Precious and fragile, Old Master drawings reveal an artist's thought processes, working methods, and interactions with wealthy patrons. This exhibition showcases Italian drawings from the sixteenth to the nineteenth centuries, exploring a broad range of subject matter, mediums, and regional schools.
Drawing as an artistic practice developed in Italy alongside the evolution of papermaking in the early Renaissance. Throughout the Renaissance, Baroque, and Neoclassical periods, drawing remained the foundation of every artist's training and practice. Artists from other European countries, and later, from the United States, journeyed to Italy to hone their skills and draw from the great works of the Renaissance and antiquity. From the fifteenth century, Italian drawings were closely guarded by artists as intellectual property and collected by discerning patrons. Today, Italian drawings provide a unique view into artists' workshops, illuminating how they studied the human form and the natural world and how they developed and executed compositions for paintings, sculpture, and architecture.

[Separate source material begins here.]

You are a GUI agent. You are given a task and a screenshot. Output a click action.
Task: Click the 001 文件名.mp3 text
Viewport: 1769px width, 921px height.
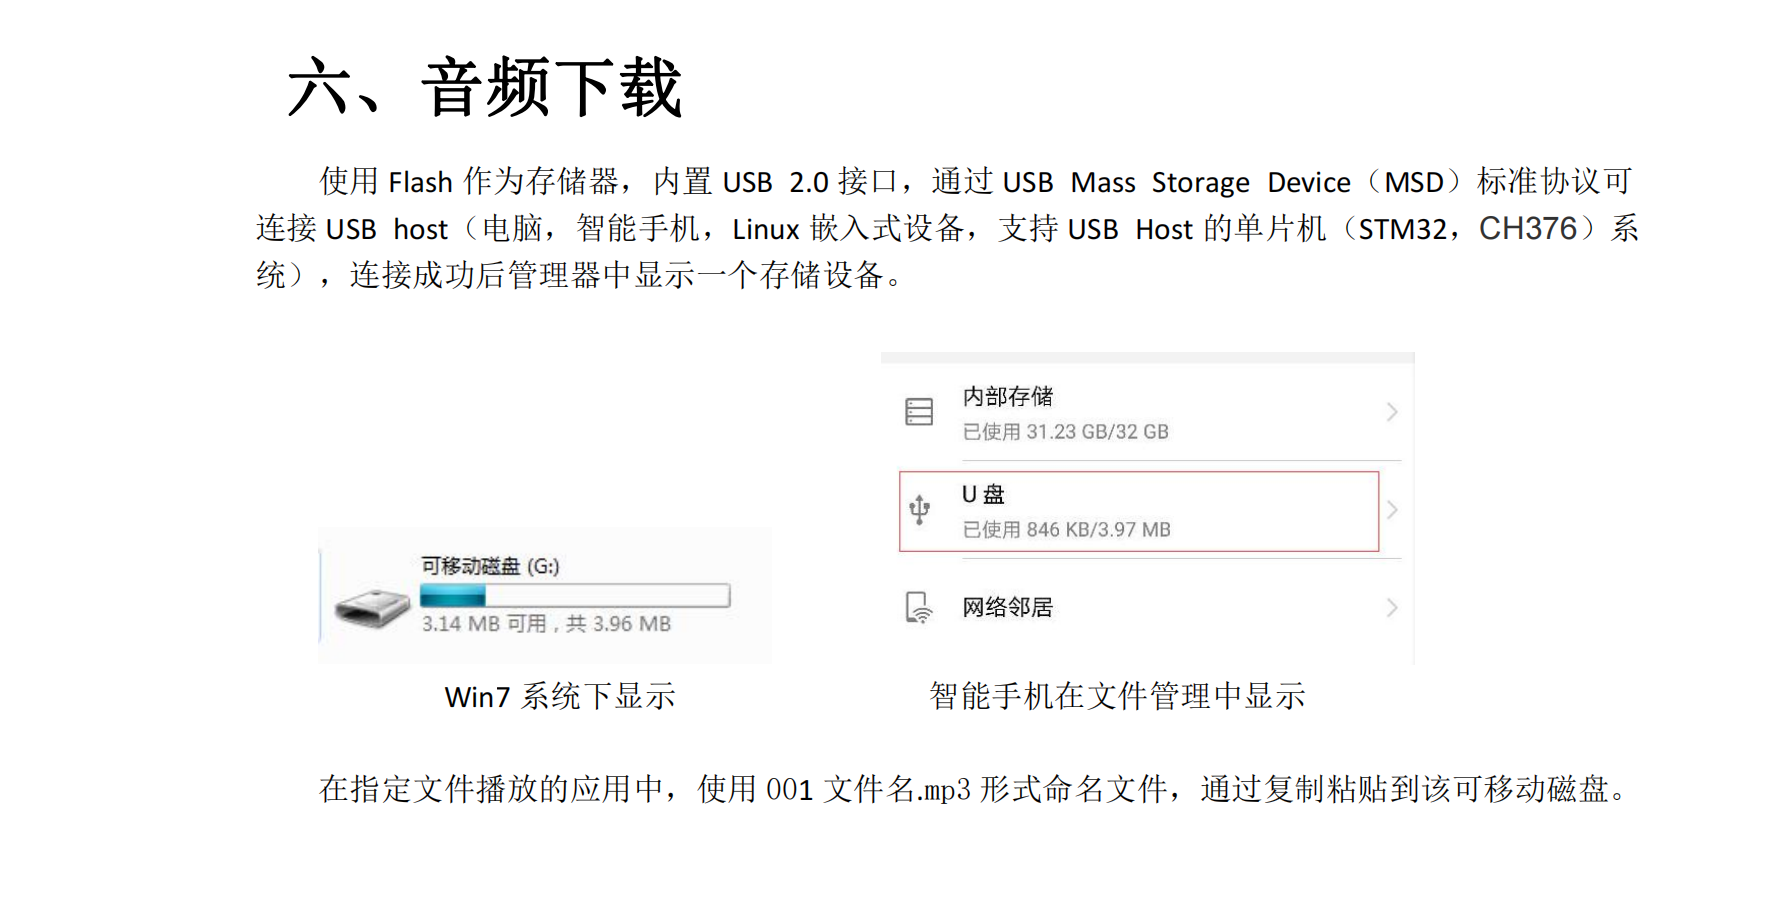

This exhibition, compiled from the collection of Congressman John Mica, includes secular and religious subjects and figure studies as well as architectural and landscape drawing and features works by masters including Luca Cambiaso, Agostino Carracci, and Giovanni Battista Tiepolo.
The exhibition is guest curated by Dr. Kimberly Dennis, Professor of Art History at Rollins, and students in the ARH 404 Museum Studies Practicum.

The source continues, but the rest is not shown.